## Your objective
All lines from the one with "Given: Click inside the formula bar text" through the end of the records below are to be given again exactly, and nothing else.

## Study material
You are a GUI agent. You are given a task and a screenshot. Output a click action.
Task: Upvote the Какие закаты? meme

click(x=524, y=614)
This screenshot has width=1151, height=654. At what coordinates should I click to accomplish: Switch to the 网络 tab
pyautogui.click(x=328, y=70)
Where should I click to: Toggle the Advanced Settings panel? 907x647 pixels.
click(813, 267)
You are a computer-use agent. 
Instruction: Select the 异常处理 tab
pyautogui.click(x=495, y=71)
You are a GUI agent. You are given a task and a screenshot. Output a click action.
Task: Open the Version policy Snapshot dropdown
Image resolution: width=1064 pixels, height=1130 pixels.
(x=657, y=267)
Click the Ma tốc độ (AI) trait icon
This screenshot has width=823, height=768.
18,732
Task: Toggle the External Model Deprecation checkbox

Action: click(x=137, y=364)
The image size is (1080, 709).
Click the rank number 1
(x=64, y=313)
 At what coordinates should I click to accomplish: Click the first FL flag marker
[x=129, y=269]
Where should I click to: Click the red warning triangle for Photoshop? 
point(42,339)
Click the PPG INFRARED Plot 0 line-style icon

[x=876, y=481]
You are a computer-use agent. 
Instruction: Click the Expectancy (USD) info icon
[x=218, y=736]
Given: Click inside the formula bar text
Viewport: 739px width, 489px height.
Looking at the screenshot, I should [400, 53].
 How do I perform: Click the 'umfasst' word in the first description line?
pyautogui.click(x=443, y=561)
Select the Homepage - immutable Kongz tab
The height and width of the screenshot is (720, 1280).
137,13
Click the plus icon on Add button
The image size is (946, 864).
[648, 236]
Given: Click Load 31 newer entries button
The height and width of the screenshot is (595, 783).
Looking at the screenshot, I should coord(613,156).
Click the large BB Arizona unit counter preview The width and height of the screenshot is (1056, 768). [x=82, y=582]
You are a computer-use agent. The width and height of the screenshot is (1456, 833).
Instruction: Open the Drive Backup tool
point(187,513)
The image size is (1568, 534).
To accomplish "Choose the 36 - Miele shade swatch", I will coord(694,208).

## Reply
Given: Click inside the formula bar text
Viewport: 739px width, 489px height.
Looking at the screenshot, I should [400, 53].
 How do I perform: Click the 'umfasst' word in the first description line?
pyautogui.click(x=443, y=561)
Select the Homepage - immutable Kongz tab
The height and width of the screenshot is (720, 1280).
137,13
Click the plus icon on Add button
The image size is (946, 864).
[648, 236]
Given: Click Load 31 newer entries button
The height and width of the screenshot is (595, 783).
Looking at the screenshot, I should coord(613,156).
Click the large BB Arizona unit counter preview The width and height of the screenshot is (1056, 768). [x=82, y=582]
You are a computer-use agent. The width and height of the screenshot is (1456, 833).
Instruction: Open the Drive Backup tool
point(187,513)
The image size is (1568, 534).
To accomplish "Choose the 36 - Miele shade swatch", I will coord(694,208).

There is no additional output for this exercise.